She was just trying to help. “Susan” flushed her husband’s pain pills down the toilet, hoping to make it easier for “James” to stay sober.
Instead, strung out and frustrated, he retaliated by assaulting her.
Susan (not her real name) didn’t suffer any serious injuries but she wasn’t taking any chances, either. She swore out a complaint and James (also not his actual name) found himself in front of Knox District Judge John Paul Chappell.
James, 27, a high school dropout, has been receiving a disability check since he was in school and can’t hold a job. Susan is a food service worker, making minimum wage, which along with James’ disability check, is all the income they have to support themselves and their two elementary school-aged children.
Susan wants James to come home, but only if he can stay off drugs. Facing jail time, James
If he goes to jail, it’ll cost the county about $11,000 a year and he won’t get help for his drug problem.
James’ and Susan’s best, maybe only, hope is Joanne Sizemore, a social worker for the Department of Public Advocacy.
Sizemore is one of only eight social workers statewide who are assigned to cases like James’ by the DPA, the public defenders’ office.

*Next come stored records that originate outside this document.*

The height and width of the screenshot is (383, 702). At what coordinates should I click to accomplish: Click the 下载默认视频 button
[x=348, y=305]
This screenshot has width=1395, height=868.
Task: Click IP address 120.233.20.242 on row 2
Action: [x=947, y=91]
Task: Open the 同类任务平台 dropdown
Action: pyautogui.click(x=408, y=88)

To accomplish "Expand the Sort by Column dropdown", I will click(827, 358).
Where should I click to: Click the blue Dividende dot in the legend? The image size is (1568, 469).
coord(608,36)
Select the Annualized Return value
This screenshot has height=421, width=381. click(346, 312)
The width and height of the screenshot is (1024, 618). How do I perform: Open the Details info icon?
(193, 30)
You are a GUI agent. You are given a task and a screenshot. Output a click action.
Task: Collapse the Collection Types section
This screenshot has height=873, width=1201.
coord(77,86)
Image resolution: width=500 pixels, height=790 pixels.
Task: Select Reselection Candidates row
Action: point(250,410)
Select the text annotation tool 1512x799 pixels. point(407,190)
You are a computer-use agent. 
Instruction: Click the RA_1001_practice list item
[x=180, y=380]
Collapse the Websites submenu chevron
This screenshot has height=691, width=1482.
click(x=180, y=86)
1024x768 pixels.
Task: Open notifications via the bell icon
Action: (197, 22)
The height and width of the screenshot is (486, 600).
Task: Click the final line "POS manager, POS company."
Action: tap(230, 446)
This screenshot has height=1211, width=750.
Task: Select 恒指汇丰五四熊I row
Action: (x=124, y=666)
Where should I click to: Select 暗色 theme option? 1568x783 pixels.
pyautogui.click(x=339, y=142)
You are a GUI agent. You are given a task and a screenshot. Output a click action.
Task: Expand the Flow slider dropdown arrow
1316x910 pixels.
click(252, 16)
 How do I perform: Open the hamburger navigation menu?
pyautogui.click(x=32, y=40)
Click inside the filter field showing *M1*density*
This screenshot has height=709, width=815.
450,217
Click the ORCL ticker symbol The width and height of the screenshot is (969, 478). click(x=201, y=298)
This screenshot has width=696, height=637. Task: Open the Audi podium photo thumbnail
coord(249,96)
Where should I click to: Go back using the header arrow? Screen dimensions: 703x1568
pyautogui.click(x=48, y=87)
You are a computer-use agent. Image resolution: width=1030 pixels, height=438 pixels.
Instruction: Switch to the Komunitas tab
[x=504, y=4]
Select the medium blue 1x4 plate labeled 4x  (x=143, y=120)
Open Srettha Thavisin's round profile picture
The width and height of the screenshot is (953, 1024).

She works out of the London DPA office and works with offenders in Laurel, Whitley, Knox, Clay and Leslie counties.
Clearly, she’s stretched pretty thin. Sometimes she is in court in one county when a client is before a judge in another.
The program works — it has an 80 percent success rate — at least where it’s available.
Wednesday, DPA’s social worker alternative sentencing program was recognized as one of the 25 most innovative government programs in the country by the Ash Center for Democratic Governance at the Harvard Kennedy School of Government.